Required action
Reproduce all of the entries character for character, while leaving out any pictures they contain.

Collected data
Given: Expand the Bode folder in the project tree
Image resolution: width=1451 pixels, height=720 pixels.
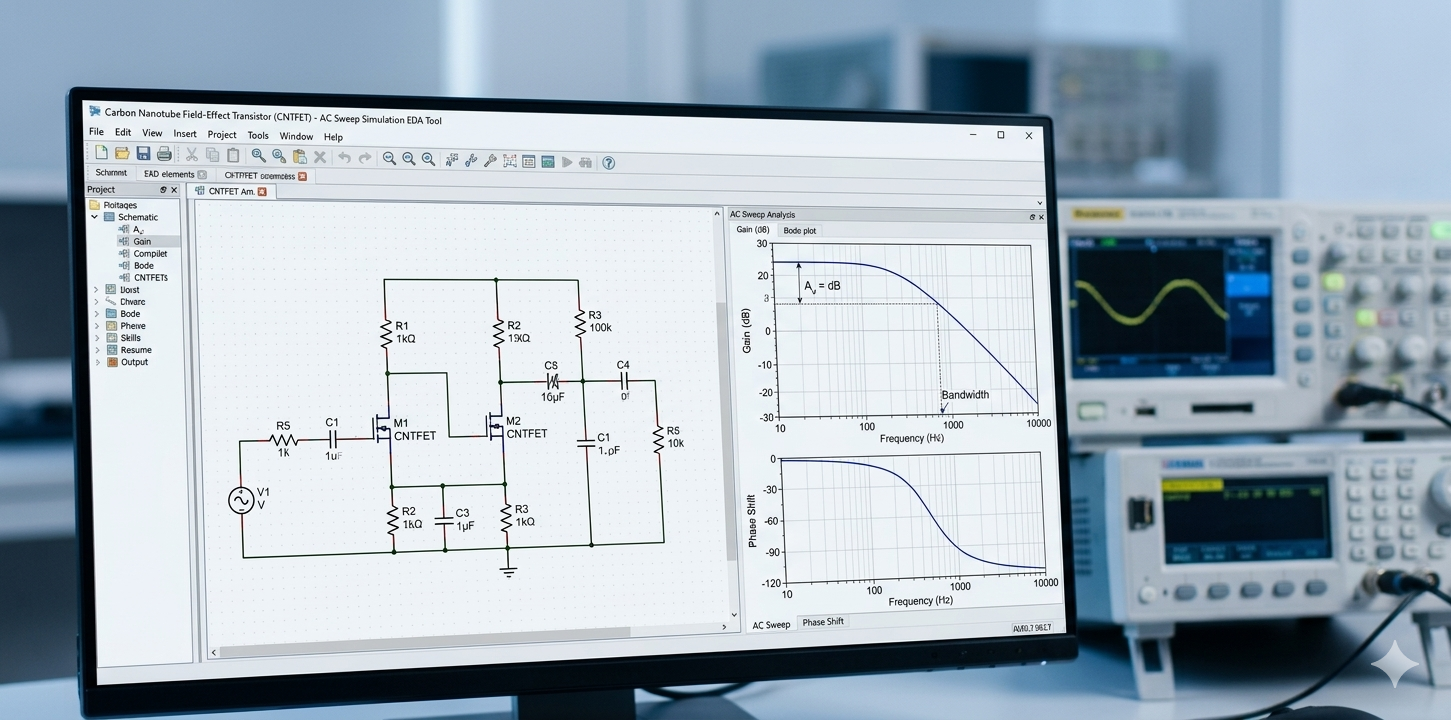Looking at the screenshot, I should point(97,314).
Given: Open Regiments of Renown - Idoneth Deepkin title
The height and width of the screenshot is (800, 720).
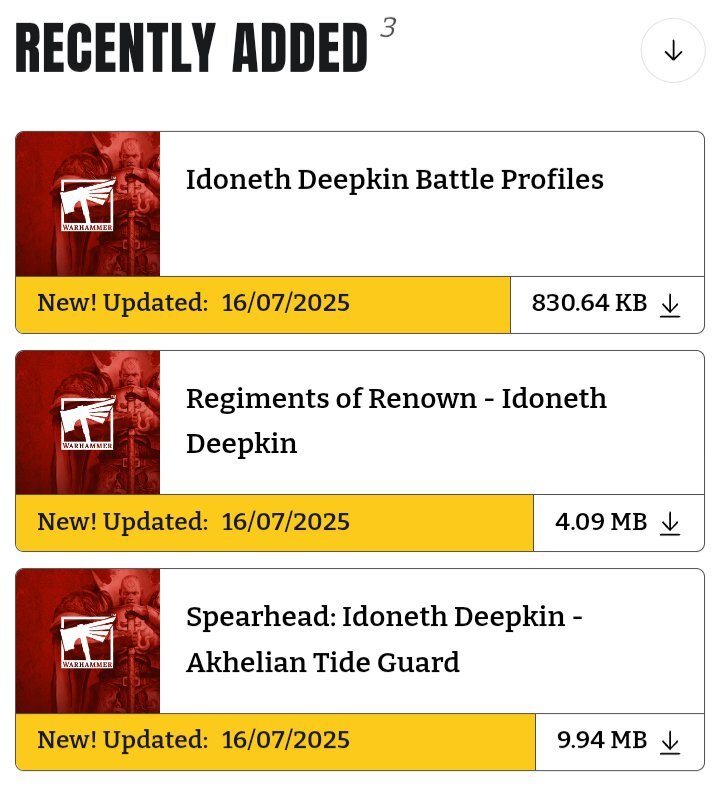Looking at the screenshot, I should point(396,421).
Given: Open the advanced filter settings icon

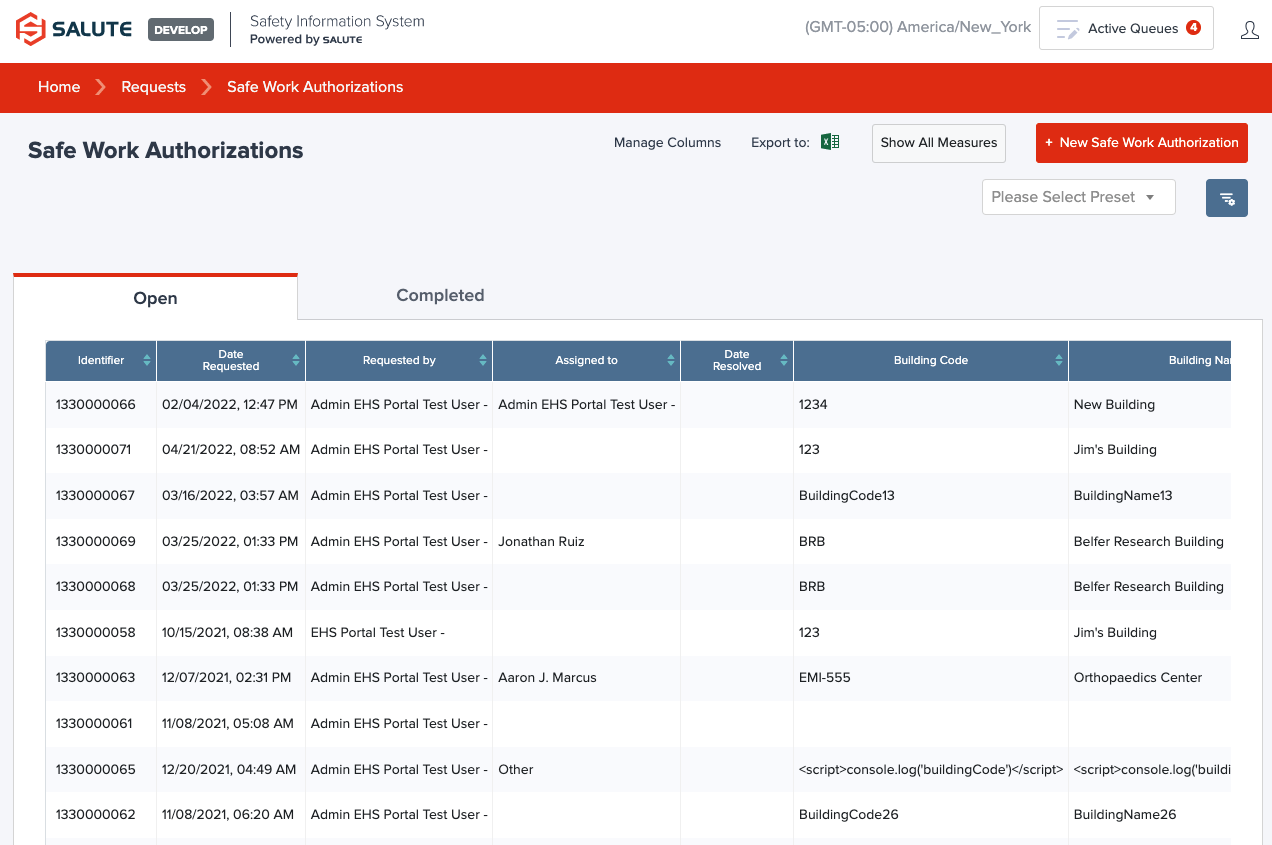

Response area
Given: Expand the Bode folder in the project tree
Image resolution: width=1451 pixels, height=720 pixels.
Looking at the screenshot, I should point(97,314).
Given: Open Regiments of Renown - Idoneth Deepkin title
The height and width of the screenshot is (800, 720).
Looking at the screenshot, I should point(396,421).
Given: Open the advanced filter settings icon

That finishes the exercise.